*Work required:* Taking the line that contains "Task: Click the 画面1 水平起始 input field" as the start and the last line of the data as the end, repeat exactly every line in that span, but no pictures.

※

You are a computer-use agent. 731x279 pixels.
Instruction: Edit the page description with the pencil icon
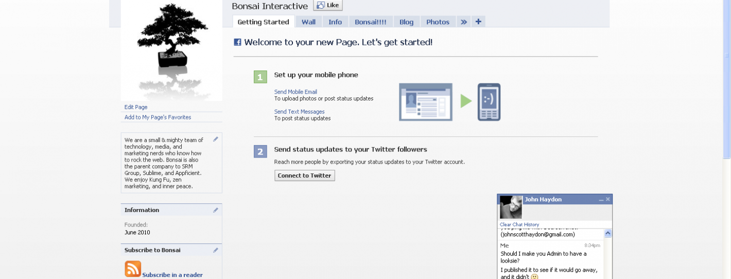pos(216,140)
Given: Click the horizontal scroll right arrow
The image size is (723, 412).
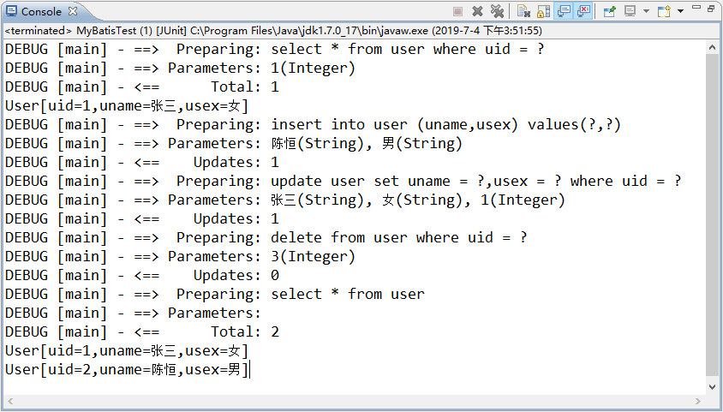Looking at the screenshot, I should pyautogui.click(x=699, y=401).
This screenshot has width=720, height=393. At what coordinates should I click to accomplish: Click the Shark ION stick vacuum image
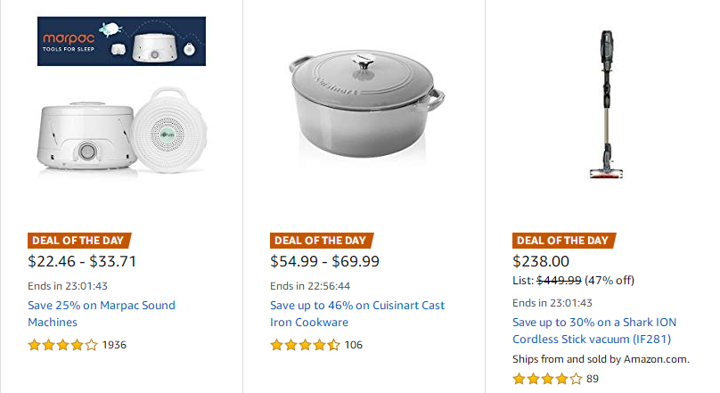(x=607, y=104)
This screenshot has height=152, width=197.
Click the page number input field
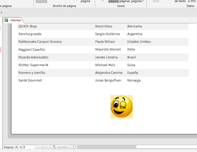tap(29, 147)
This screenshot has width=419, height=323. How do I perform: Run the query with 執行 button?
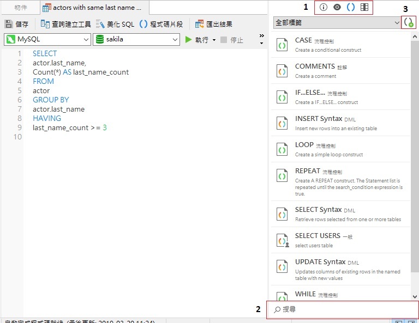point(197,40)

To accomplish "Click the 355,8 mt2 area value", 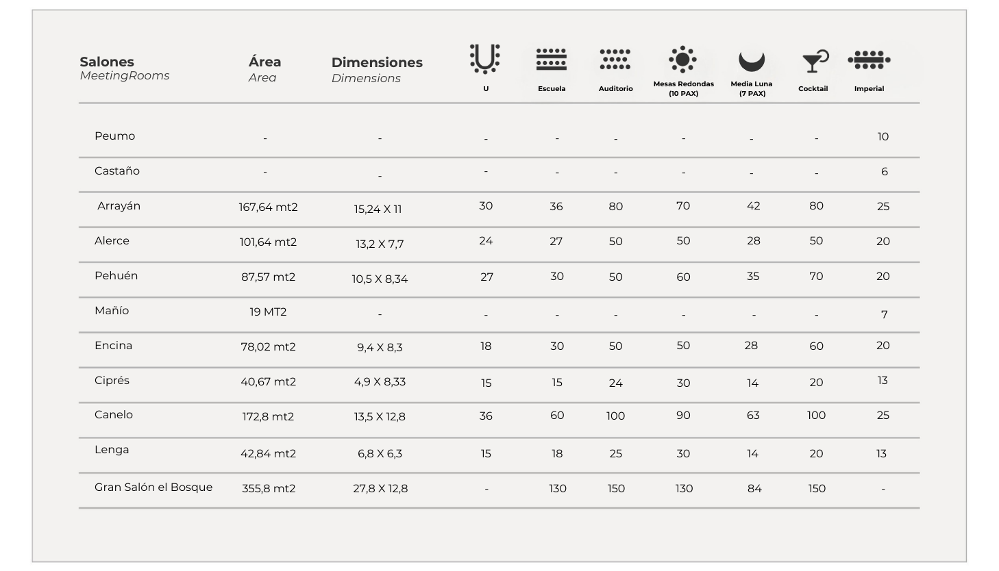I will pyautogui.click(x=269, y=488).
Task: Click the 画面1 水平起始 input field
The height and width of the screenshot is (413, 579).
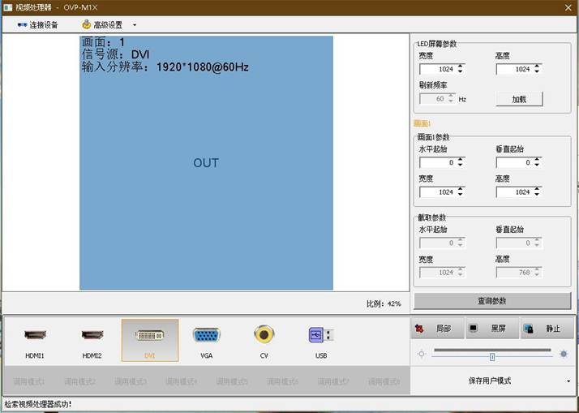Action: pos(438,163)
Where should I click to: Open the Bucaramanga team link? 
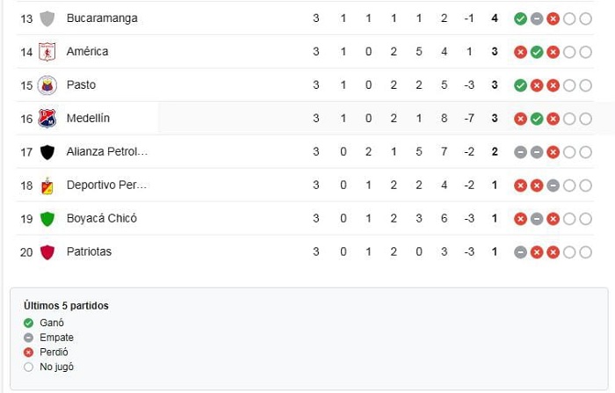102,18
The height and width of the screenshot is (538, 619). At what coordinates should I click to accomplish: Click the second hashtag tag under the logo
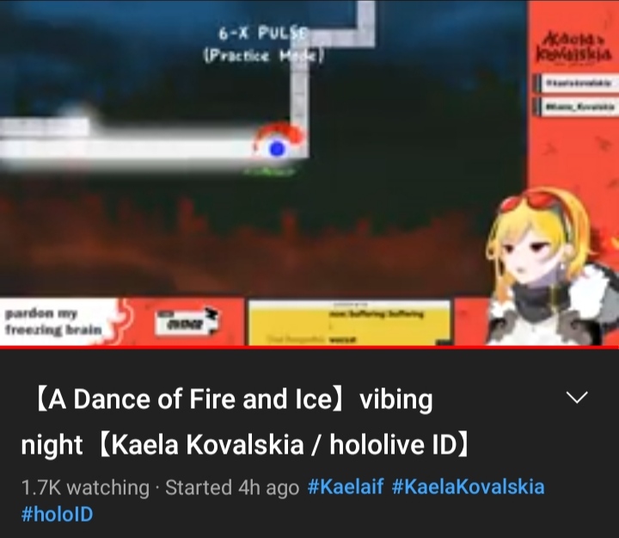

※

*Answer:*
Task: Click the 画面1 水平起始 input field
The height and width of the screenshot is (413, 579).
Action: pos(438,163)
Where should I click to: Open the Bucaramanga team link? 
102,18
The height and width of the screenshot is (538, 619). At what coordinates should I click to accomplish: Click the second hashtag tag under the logo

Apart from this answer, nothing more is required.